▶ [Input data]:
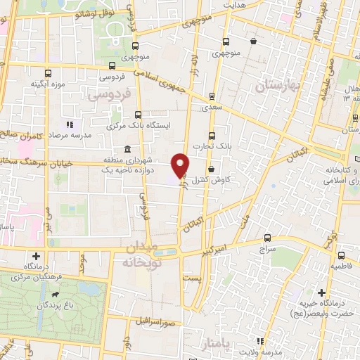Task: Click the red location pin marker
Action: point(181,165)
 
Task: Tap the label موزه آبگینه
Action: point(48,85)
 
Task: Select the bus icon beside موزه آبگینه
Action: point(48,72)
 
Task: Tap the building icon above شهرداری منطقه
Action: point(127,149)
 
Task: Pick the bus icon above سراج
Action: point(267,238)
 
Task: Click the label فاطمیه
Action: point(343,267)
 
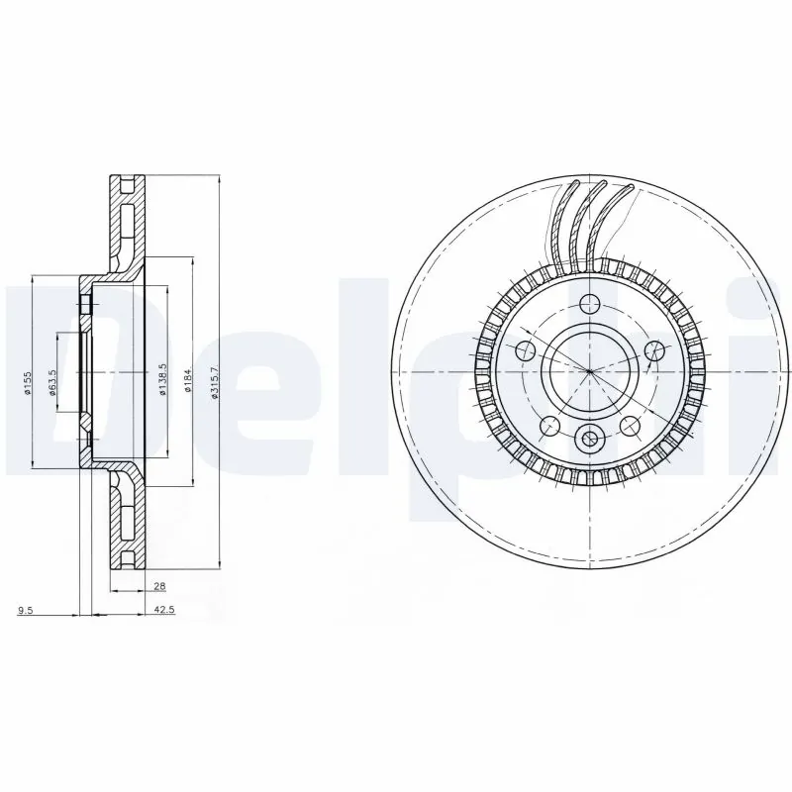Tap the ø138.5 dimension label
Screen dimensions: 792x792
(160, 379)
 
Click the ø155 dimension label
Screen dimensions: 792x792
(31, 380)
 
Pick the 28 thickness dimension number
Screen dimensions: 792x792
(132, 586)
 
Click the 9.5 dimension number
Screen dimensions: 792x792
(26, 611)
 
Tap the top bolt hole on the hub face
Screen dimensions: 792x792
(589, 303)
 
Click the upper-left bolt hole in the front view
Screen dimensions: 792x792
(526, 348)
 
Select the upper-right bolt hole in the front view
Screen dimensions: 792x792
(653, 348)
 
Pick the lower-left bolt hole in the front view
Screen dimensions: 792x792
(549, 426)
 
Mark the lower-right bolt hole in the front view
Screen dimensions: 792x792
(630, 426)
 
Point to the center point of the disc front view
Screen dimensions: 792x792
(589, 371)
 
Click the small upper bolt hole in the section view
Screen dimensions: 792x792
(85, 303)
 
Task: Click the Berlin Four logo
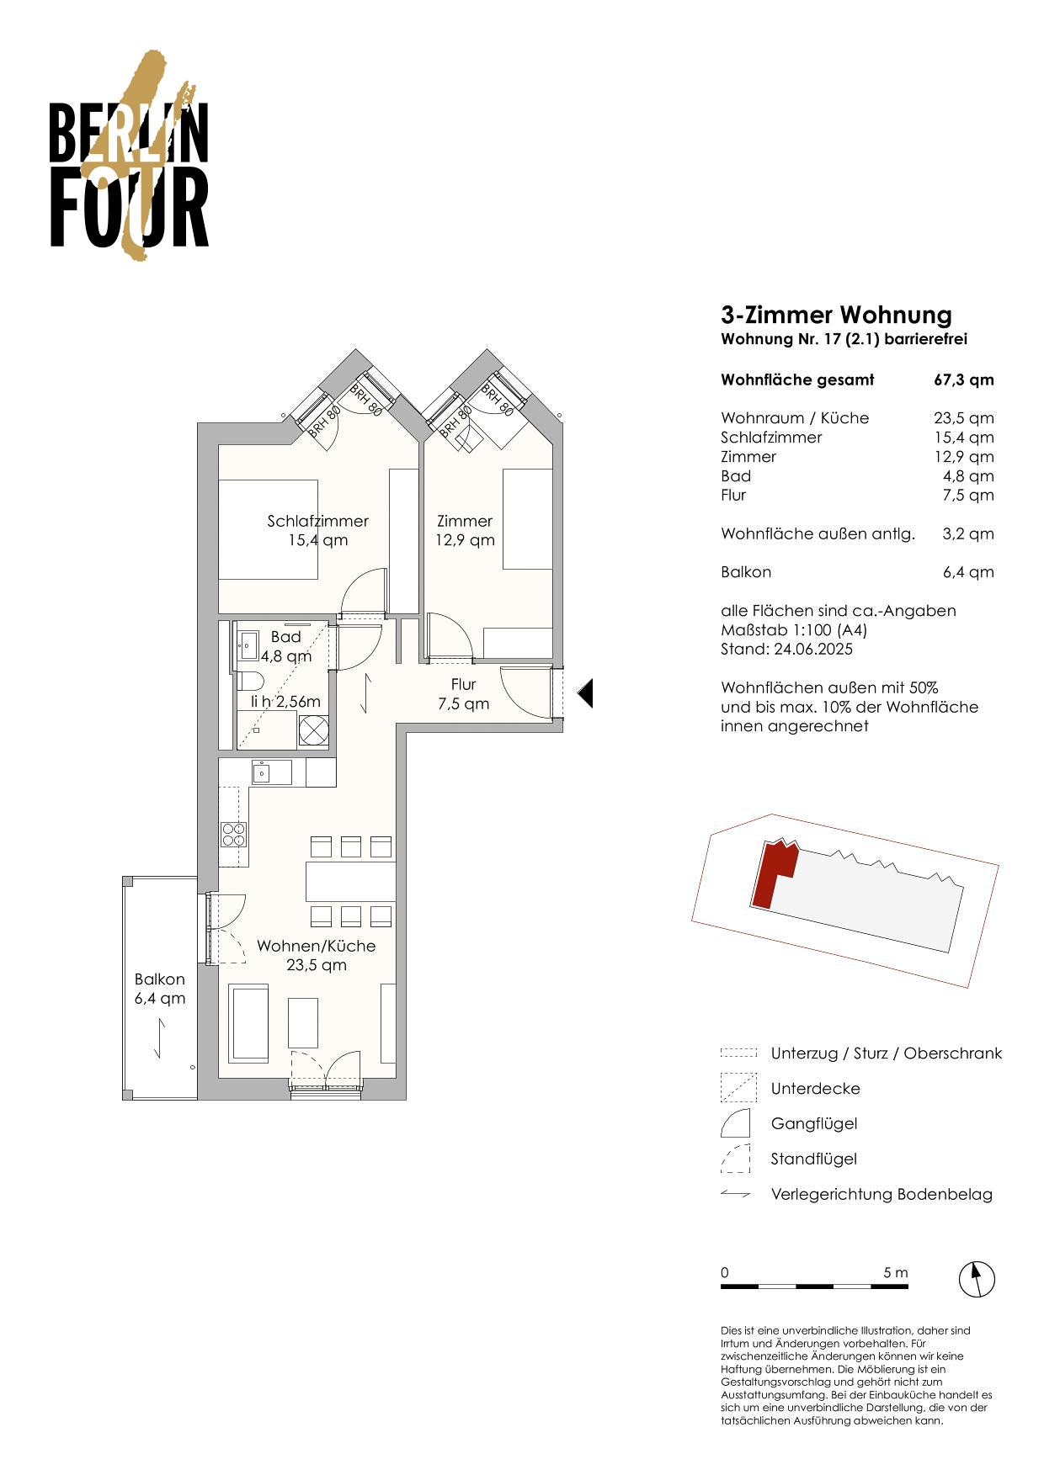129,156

▶ [Goal]:
Put the data into a numbered list, starting at the line that contains "Pick the 28 thickness dimension number" and continuing through the end of the data. Leave out blank lines and any pictures.

▶ [Written answer]:
1. Pick the 28 thickness dimension number
2. Screen dimensions: 792x792
3. (132, 586)
4. Click the 9.5 dimension number
5. Screen dimensions: 792x792
6. (26, 611)
7. Tap the top bolt hole on the hub face
8. Screen dimensions: 792x792
9. (589, 303)
10. Click the upper-left bolt hole in the front view
11. Screen dimensions: 792x792
12. (526, 348)
13. Select the upper-right bolt hole in the front view
14. Screen dimensions: 792x792
15. (653, 348)
16. Pick the lower-left bolt hole in the front view
17. Screen dimensions: 792x792
18. (549, 426)
19. Mark the lower-right bolt hole in the front view
20. Screen dimensions: 792x792
21. (630, 426)
22. Point to the center point of the disc front view
23. Screen dimensions: 792x792
24. (589, 371)
25. Click the small upper bolt hole in the section view
26. Screen dimensions: 792x792
27. (85, 303)
28. Task: Click the Berlin Four logo
29. 129,156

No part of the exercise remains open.